Endurance and Hope are internal resources that are
tapped in a moment of need, or that are consumed when
some form of threat takes its toll on the character.
HOW ENDURANCE AND HOPE WORK
The chapter on hero creation details how to calculate a character’s Endurance and Hope ratings. During play, heroes use up Hope and Endurance points as they are hurt or frightened, or attempt difficult tasks, and restore them through rest or life-affirming events. A hero’s total Hope and Endurance scores are maximum values; recovered points cannot take either pool above its total. Players should be prepared to erase and rewrite their values on the character sheet, or could track them using different coloured counters or glass beads.

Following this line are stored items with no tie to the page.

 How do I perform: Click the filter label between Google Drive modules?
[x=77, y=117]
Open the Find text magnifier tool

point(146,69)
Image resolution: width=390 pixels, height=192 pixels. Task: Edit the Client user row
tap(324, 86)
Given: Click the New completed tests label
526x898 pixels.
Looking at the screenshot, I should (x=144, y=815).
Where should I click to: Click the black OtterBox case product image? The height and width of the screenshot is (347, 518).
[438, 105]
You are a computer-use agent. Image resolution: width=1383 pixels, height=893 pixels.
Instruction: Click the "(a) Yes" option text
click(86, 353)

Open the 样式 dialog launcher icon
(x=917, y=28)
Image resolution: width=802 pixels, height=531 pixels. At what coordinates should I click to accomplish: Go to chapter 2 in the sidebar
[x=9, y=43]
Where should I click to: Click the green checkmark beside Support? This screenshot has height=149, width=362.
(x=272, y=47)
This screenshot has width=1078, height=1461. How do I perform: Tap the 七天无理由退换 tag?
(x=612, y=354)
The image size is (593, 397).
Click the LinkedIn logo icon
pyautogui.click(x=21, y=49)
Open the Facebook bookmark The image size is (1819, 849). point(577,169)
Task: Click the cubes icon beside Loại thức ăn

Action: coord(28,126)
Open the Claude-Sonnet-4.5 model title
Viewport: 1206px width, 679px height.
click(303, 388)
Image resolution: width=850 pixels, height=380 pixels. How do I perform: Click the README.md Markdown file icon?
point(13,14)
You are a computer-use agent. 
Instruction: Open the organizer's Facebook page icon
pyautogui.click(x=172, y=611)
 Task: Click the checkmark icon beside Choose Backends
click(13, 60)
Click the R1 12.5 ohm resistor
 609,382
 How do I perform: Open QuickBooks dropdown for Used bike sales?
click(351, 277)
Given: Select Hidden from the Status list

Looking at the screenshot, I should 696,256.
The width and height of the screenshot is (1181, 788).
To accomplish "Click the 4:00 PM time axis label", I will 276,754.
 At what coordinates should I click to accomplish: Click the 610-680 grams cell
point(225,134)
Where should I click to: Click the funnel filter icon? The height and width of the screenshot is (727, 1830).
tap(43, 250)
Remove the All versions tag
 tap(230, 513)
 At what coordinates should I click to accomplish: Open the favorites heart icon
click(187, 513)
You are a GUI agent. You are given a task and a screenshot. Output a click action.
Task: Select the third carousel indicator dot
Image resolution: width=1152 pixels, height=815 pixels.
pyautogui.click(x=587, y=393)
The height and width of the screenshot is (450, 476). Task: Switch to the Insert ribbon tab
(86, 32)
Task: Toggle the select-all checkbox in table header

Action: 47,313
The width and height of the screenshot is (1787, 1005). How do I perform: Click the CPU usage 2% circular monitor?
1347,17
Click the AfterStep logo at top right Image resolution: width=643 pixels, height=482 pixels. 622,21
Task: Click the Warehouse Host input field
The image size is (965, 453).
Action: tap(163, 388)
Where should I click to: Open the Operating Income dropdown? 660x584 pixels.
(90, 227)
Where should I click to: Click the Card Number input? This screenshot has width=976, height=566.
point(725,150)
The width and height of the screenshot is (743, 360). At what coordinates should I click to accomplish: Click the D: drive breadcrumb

Endurance represents a hero’s resistance to injury, physical or psychological stress, even torture. Whenever a character is subjected to some form of harm or toil, his Endurance score is reduced accordingly. Endurance loss should not be confused with being Wounded: while every successful attack in combat provokes a loss of Endurance, a player-hero is only at risk of a wound when hit by a piercing blow, a precise attack that threatens to bypass the target’s armour and defences completely and cause them serious injury.
Fatigue determines when the weight and bulk of the equipment normally carried by a hero starts to effect his performance. A character’s Fatigue threshold is first calculated during hero creation and is normally equal to the sum of the Encumbrance ratings of the adventurer’s selection of weapons and protective gear (see the Gear chapter at page 107 for details).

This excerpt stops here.